START Supplied material
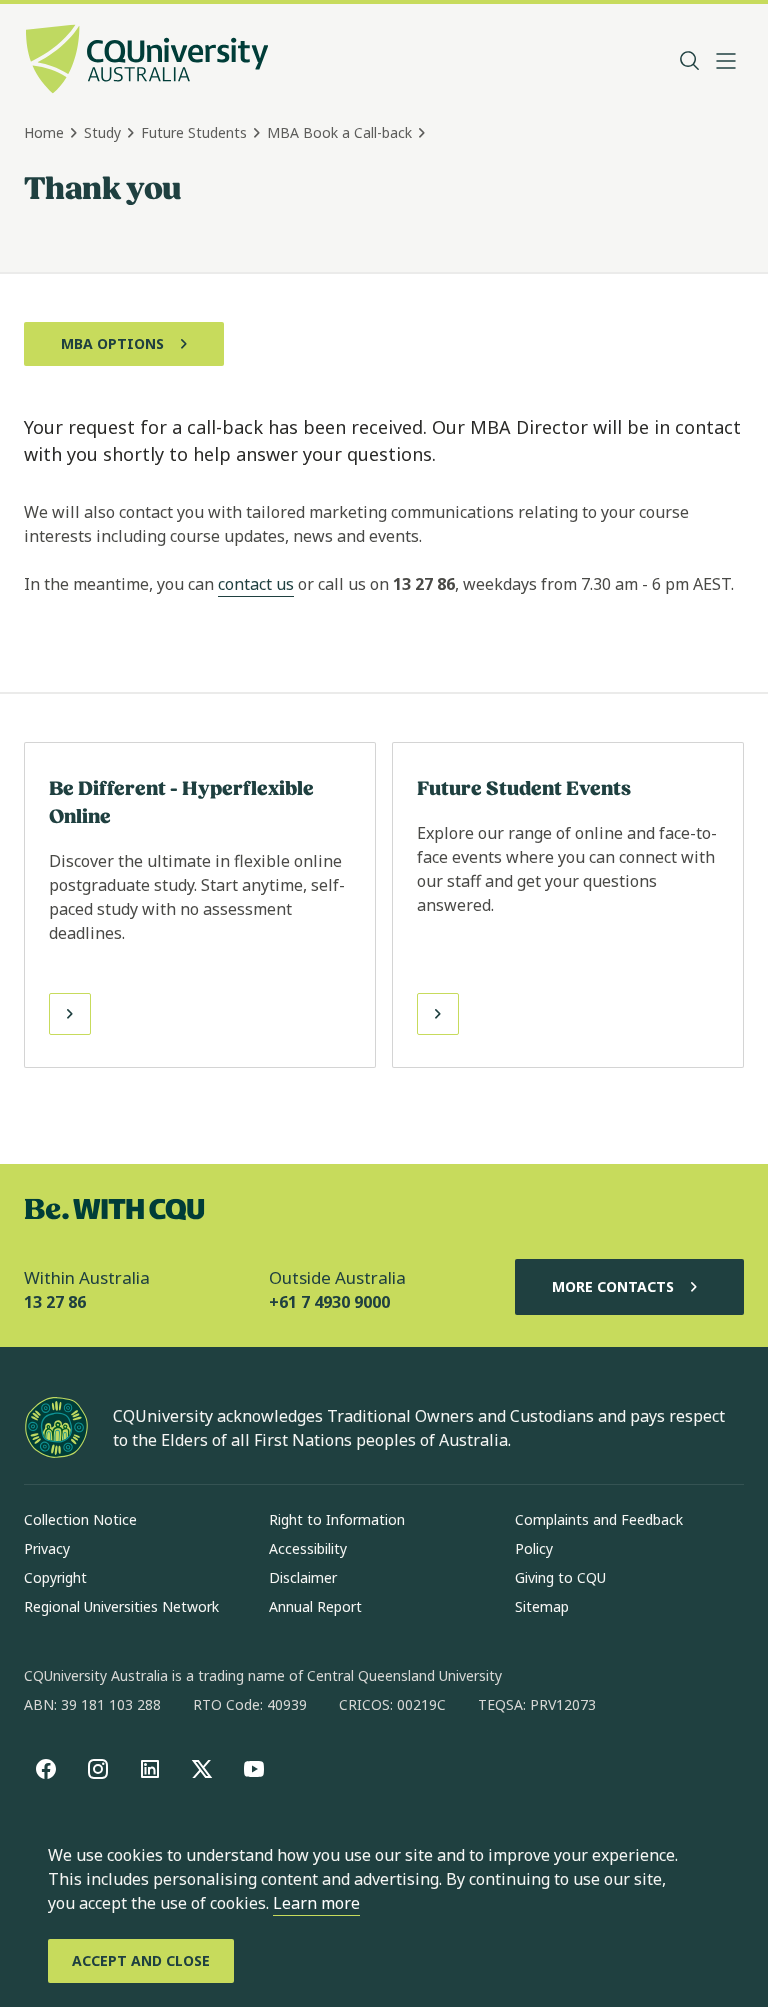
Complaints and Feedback (599, 1519)
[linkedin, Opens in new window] (150, 1769)
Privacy (47, 1548)
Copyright (55, 1577)
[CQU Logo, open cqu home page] (147, 61)
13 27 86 (55, 1302)
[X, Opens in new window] (202, 1769)
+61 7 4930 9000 (329, 1302)
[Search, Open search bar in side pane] (690, 61)
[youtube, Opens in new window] (254, 1769)
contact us (256, 584)
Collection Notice (80, 1519)
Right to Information (337, 1519)
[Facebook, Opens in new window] (46, 1769)
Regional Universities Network (121, 1606)
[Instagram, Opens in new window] (98, 1769)
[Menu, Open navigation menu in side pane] (726, 61)
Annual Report (315, 1606)
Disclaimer (303, 1577)
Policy (534, 1548)
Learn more (316, 1903)
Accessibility (308, 1548)
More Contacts (613, 1286)
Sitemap (542, 1606)
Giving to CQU (560, 1577)
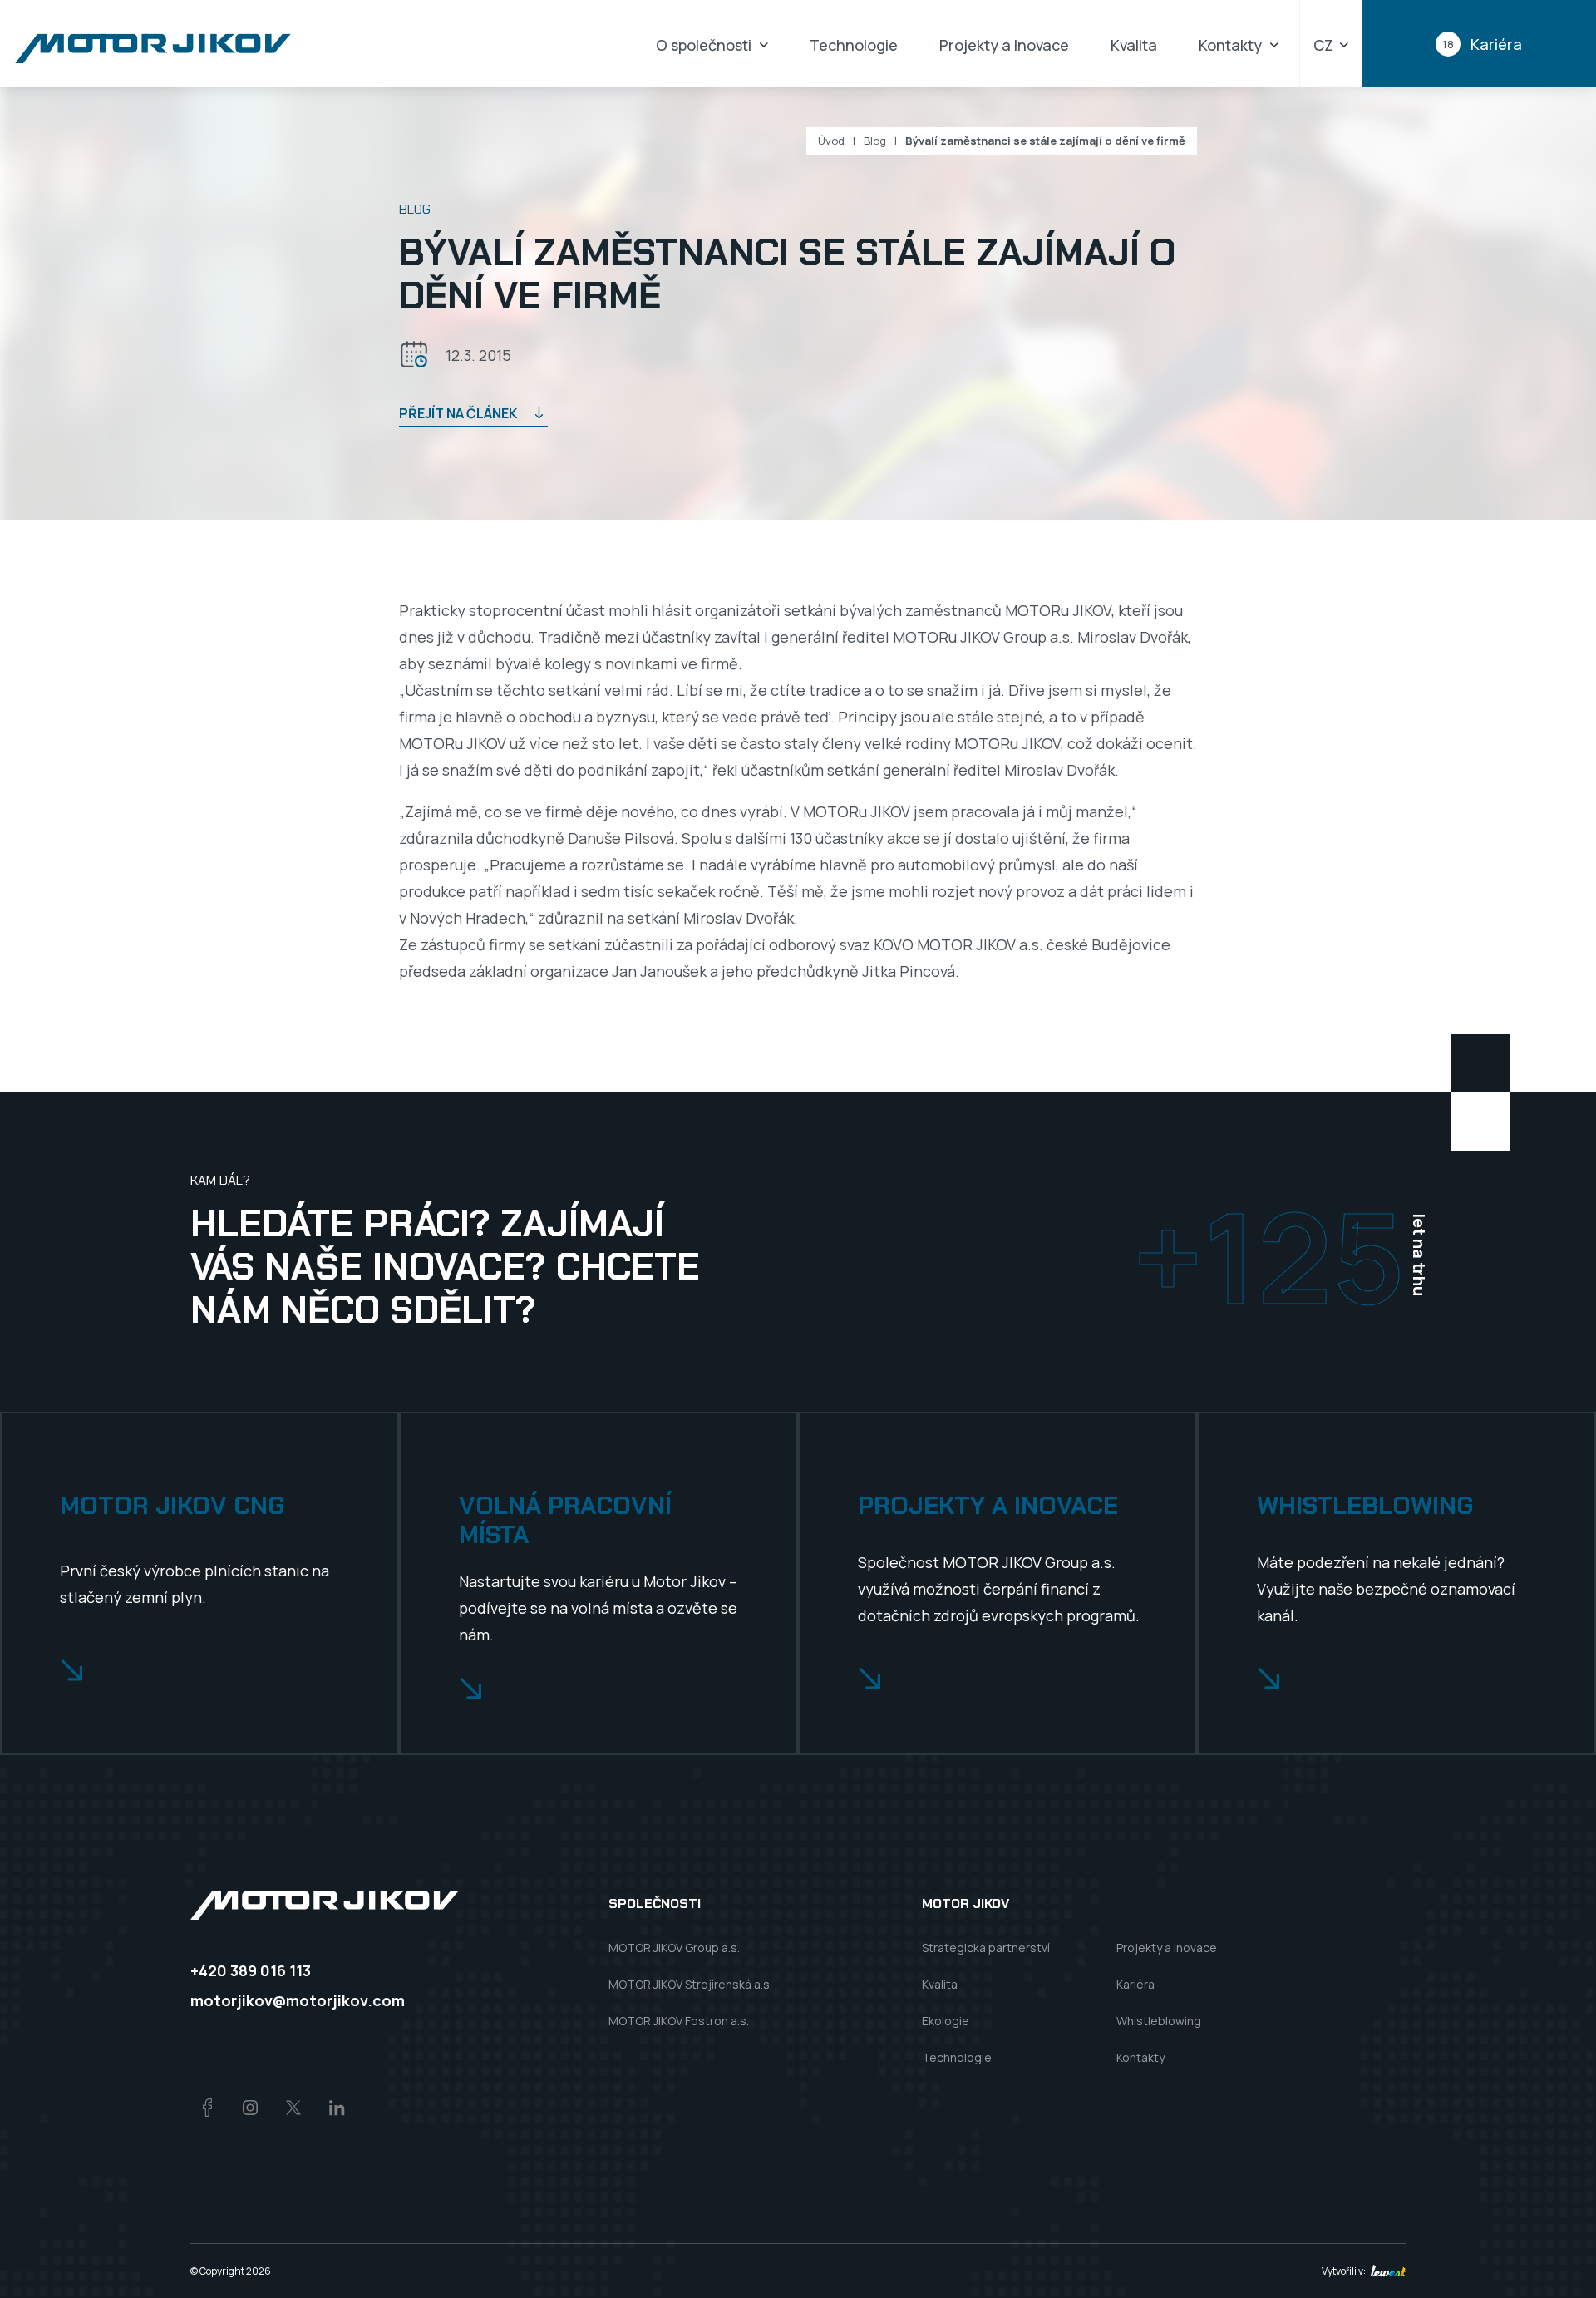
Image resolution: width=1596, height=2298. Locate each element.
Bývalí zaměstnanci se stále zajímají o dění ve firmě (1045, 141)
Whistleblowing (1365, 1506)
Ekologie (945, 2021)
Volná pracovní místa (565, 1520)
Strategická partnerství (986, 1947)
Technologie (854, 45)
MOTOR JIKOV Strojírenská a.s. (690, 1984)
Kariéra (1135, 1984)
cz (1323, 45)
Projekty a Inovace (1004, 45)
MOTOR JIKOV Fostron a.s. (678, 2021)
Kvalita (1134, 45)
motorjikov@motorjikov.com (297, 2000)
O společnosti (703, 45)
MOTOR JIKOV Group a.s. (674, 1947)
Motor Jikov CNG (172, 1506)
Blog (875, 141)
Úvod (831, 141)
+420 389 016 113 (250, 1970)
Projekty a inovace (988, 1506)
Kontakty (1230, 45)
END Supplied material
Task statement: Go through the entries above and report each line with the string "side" in it.

Solution for this exercise:
[Search, Open search bar in side pane] (690, 61)
[Menu, Open navigation menu in side pane] (726, 61)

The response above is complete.